Tacrolimus shows clinical benefit in JMG

By Litha Mfiki

A meta-analysis reveals that tacrolimus, a drug traditionally used to treat myasthenia gravis (MG) in adults, significantly improves symptoms and MG-related scores in patients with juvenile MG (JMG), while causing minimal adverse effects.

Tacrolimus therefore “may be a successful treatment option in patients with JMG,” write Aidou Jiang (West China Hospital, Sichuan University, Chengdu) and colleagues in Pediatric Neurology.

The researchers analyzed nine trials involving 313 individuals with JMG. Two studies compared tacrolimus with corticosteroids, while the remaining seven measured participants’ progress before and after taking tacrolimus. All studies were conducted in Asian countries, primarily China and Japan.

The analysis, using a random-effects model, reported an overall response rate of 3.92 (95% CI, 2.06–7.45), corresponding to a definite responder rate of 80%.

Due to the absence of statistical heterogeneity, the researchers applied the same model to assess changes in MG-Activities of Daily Living (MG-ADL) and Quantitative Myasthenia Gravis (QMG) scores. Six trials showed a significant reduction in MG-ADL scores, while three reported significant improvements in QMG scores. Additionally, three studies found that tacrolimus significantly reduced serum acetylcholine receptor antibody titers.

MG-ADL scores improved as early as 1 month after initiating tacrolimus treatment, with continued improvement observed at 3, 6, and 12 months or longer.

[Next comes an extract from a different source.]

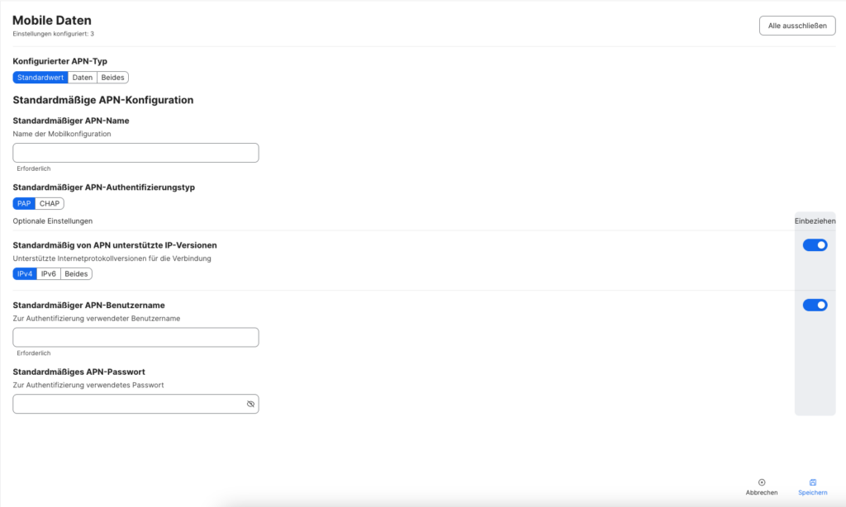This screenshot has height=507, width=846.
Task: Choose IPv6 as supported IP version
Action: tap(49, 274)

Seven studies tracked changes in corticosteroid dosage to evaluate tacrolimus’s steroid-sparing effect. Analysis of the two that reported corticosteroid doses as mean values per kilogram of bodyweight per day revealed a significant reduction in corticosteroid dosage following treatment with tacrolimus.

Although four studies reported a total of 23 tacrolimus-related adverse drug reactions, none were serious. However, two studies noted adverse effects that led to treatment discontinuation in 13 patients.

The researchers acknowledge several limitations, including that some patients received additional, unrecorded treatments alongside tacrolimus, making it difficult to isolate the drug’s specific effects. Inconsistent reporting prevented the team from assessing the relationship between tacrolimus dosage and treatment efficacy. Missing demographic data, a limited number of studies, and incomplete adverse event reporting may have introduced bias and affected the reliability of the findings.